• What is needed
From the entries below, copy exactly the lines from the one that contains "Task: Open the Unclaimed tab" through the one that contains "Task: Dismiss the", both included, and only those.

• Input for this task
************
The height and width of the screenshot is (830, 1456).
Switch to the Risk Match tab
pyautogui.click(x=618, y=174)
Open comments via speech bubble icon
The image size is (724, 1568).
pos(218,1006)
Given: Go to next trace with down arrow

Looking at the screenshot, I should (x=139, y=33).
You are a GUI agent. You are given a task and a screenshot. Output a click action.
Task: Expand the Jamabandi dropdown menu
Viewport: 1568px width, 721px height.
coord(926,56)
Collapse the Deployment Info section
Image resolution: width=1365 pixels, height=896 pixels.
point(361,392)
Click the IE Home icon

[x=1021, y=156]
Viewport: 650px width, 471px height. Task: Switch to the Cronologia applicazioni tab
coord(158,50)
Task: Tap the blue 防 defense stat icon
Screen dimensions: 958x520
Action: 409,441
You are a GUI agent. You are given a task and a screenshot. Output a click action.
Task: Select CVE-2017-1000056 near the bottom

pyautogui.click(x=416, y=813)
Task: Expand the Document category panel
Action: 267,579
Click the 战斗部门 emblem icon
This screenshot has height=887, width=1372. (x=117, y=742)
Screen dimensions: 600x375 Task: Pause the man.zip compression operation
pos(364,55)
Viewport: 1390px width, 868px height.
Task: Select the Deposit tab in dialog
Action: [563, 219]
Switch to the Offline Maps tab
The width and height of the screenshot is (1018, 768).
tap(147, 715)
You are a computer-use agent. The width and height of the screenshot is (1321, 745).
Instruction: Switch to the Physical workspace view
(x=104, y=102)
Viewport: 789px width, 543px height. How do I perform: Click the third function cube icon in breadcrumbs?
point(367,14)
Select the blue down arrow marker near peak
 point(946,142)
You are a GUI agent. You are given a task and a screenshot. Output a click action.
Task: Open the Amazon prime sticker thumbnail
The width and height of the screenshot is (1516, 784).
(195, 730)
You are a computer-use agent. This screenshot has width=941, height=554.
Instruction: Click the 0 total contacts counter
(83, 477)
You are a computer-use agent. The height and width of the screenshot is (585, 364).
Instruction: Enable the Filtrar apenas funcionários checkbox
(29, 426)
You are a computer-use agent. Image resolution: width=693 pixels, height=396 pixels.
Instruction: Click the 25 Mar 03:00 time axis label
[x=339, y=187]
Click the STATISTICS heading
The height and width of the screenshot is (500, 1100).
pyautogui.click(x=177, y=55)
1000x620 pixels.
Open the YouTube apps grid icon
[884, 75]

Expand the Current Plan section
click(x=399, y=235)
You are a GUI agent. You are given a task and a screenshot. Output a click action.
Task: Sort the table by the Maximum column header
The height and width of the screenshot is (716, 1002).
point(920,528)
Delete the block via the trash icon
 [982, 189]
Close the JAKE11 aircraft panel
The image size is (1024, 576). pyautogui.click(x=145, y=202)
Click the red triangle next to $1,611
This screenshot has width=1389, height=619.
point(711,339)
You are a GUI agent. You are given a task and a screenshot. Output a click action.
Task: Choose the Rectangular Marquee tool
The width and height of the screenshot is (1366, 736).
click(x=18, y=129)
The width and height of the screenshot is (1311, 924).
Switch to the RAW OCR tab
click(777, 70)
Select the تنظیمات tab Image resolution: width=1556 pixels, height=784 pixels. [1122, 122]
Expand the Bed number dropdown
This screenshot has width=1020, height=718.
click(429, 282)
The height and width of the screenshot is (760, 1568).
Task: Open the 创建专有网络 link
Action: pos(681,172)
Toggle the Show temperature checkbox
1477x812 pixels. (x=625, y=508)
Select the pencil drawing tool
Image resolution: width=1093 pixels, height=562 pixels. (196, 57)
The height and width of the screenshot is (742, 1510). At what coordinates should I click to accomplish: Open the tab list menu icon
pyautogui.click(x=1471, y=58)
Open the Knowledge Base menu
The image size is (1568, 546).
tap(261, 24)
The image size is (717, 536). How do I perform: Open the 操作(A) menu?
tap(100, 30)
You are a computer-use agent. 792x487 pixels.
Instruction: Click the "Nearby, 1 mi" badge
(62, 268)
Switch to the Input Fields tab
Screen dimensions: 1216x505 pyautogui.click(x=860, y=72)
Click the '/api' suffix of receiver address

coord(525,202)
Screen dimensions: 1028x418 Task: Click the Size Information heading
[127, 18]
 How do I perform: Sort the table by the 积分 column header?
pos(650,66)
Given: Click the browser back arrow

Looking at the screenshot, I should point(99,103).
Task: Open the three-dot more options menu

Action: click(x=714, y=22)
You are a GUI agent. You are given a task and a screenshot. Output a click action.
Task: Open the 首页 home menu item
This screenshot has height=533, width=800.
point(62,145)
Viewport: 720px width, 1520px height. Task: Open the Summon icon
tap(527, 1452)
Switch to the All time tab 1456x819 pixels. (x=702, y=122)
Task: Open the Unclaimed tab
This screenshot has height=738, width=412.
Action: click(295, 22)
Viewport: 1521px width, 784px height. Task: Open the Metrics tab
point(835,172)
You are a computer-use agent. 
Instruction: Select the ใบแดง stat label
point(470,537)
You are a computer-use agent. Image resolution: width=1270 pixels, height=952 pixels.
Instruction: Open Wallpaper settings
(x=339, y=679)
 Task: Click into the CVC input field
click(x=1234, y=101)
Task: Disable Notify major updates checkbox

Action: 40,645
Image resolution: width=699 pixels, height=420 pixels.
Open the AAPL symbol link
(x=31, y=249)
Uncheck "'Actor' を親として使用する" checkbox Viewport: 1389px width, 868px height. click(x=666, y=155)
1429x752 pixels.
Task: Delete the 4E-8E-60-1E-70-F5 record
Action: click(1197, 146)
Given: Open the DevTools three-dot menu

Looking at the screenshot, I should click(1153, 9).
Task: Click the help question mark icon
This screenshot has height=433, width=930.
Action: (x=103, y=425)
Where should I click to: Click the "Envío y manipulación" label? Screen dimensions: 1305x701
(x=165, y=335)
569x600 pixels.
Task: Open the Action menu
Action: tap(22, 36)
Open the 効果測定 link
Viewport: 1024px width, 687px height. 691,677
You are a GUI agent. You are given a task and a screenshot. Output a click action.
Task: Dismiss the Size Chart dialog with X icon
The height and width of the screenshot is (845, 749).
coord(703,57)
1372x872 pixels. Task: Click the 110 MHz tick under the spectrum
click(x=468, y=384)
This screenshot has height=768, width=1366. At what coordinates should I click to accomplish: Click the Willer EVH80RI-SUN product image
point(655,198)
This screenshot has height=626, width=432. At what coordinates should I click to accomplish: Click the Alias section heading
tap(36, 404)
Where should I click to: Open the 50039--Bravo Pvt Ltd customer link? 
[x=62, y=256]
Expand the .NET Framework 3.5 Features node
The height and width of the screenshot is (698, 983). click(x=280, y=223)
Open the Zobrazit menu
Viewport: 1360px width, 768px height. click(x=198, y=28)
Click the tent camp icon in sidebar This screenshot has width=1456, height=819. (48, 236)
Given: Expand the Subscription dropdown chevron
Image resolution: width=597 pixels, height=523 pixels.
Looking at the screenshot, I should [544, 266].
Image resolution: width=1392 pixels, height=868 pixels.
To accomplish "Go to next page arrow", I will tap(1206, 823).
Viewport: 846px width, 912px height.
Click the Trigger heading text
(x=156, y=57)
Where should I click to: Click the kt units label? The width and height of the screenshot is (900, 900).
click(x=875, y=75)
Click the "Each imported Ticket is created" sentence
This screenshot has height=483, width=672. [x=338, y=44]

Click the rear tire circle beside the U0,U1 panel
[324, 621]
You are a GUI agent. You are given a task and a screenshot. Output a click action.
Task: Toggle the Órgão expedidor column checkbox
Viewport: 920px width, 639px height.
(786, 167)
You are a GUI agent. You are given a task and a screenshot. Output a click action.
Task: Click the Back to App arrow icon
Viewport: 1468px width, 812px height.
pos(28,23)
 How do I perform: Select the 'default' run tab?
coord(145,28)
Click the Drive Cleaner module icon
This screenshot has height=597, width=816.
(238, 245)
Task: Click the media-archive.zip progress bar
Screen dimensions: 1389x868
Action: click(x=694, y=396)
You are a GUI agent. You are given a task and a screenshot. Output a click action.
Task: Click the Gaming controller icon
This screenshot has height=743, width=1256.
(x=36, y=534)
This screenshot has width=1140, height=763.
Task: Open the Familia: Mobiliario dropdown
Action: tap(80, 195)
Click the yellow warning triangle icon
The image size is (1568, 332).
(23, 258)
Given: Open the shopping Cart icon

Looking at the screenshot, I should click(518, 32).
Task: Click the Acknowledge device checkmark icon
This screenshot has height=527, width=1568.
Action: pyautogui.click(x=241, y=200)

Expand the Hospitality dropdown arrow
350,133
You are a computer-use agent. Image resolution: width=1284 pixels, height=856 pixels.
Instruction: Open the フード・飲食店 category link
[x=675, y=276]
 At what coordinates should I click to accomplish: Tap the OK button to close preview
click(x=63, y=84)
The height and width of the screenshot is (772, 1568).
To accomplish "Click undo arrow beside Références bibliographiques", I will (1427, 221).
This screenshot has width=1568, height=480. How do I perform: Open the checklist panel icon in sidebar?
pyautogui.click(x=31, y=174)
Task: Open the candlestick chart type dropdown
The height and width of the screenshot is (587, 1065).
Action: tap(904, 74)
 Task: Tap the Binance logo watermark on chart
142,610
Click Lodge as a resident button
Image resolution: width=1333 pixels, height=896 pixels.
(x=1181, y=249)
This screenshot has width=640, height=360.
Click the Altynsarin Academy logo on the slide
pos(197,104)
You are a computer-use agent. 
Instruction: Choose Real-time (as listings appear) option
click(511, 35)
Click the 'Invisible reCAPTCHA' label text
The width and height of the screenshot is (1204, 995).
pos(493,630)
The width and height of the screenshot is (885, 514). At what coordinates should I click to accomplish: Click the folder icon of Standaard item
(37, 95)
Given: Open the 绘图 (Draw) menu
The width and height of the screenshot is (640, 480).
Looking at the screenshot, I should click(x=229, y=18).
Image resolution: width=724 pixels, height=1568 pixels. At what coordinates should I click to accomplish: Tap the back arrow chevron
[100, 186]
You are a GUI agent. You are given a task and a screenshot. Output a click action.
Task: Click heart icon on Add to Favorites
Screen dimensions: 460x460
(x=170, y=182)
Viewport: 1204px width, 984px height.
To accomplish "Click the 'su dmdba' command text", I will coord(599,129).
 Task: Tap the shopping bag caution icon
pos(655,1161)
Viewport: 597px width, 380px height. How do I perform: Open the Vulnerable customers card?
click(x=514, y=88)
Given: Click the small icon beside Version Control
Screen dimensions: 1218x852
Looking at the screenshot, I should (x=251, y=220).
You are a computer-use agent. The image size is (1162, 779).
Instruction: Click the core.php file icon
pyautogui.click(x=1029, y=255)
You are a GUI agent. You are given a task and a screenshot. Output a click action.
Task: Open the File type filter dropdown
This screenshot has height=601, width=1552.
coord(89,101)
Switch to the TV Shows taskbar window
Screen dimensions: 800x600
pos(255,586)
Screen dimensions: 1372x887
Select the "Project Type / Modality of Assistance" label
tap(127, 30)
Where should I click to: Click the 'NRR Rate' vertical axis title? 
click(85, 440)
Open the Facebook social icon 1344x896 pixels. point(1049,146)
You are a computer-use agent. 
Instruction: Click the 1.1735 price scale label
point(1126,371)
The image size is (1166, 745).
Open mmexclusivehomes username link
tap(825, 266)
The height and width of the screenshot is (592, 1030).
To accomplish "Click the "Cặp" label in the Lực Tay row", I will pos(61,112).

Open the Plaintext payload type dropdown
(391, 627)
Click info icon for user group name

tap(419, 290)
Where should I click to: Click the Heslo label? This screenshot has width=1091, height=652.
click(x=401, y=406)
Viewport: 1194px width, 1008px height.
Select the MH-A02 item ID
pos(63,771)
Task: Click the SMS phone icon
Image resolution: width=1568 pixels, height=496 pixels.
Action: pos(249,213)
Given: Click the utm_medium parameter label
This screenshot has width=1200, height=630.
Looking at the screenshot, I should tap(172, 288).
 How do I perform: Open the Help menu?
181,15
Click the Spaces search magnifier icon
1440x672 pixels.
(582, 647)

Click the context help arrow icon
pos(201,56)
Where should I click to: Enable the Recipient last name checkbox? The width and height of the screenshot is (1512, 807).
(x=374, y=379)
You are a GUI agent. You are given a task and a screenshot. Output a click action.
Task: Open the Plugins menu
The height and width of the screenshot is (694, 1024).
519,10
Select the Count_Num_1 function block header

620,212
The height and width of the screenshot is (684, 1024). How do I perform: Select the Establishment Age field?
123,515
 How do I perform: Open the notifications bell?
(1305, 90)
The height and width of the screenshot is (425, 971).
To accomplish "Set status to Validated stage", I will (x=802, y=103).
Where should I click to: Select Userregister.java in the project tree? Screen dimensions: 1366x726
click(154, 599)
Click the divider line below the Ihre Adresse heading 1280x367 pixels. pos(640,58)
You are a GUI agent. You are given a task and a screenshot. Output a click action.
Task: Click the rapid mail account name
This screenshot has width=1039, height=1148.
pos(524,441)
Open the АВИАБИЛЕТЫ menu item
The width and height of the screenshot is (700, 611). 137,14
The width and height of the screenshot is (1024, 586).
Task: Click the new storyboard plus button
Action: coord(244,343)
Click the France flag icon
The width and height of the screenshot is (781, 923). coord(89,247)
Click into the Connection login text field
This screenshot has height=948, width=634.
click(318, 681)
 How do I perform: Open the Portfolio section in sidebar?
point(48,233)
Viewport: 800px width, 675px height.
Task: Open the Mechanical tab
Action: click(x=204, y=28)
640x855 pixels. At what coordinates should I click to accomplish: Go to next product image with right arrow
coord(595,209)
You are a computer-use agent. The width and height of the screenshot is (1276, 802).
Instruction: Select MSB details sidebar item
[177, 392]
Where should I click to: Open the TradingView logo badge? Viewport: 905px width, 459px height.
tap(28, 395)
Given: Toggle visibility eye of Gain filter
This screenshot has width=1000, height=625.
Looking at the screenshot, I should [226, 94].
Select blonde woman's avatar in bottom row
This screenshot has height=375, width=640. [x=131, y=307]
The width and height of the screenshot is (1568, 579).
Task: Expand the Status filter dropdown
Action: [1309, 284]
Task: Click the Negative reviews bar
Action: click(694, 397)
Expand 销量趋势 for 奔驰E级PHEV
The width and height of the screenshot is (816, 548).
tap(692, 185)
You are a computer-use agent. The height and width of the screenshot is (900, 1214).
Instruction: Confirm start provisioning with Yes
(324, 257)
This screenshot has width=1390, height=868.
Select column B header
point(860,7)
************
• Finished exercise
Task: Open the Unclaimed tab
This screenshot has height=738, width=412.
Action: click(295, 22)
Viewport: 1521px width, 784px height. Task: Open the Metrics tab
point(835,172)
You are a computer-use agent. 
Instruction: Select the ใบแดง stat label
point(470,537)
You are a computer-use agent. Image resolution: width=1270 pixels, height=952 pixels.
Instruction: Open Wallpaper settings
(x=339, y=679)
 Task: Click into the CVC input field
click(x=1234, y=101)
Task: Disable Notify major updates checkbox

Action: 40,645
Image resolution: width=699 pixels, height=420 pixels.
Open the AAPL symbol link
(x=31, y=249)
Uncheck "'Actor' を親として使用する" checkbox Viewport: 1389px width, 868px height. click(x=666, y=155)
1429x752 pixels.
Task: Delete the 4E-8E-60-1E-70-F5 record
Action: click(1197, 146)
Given: Open the DevTools three-dot menu

Looking at the screenshot, I should click(1153, 9).
Task: Click the help question mark icon
This screenshot has height=433, width=930.
Action: (x=103, y=425)
Where should I click to: Click the "Envío y manipulación" label? Screen dimensions: 1305x701
(x=165, y=335)
569x600 pixels.
Task: Open the Action menu
Action: tap(22, 36)
Open the 効果測定 link
Viewport: 1024px width, 687px height. 691,677
You are a GUI agent. You are given a task and a screenshot. Output a click action.
Task: Dismiss the Size Chart dialog with X icon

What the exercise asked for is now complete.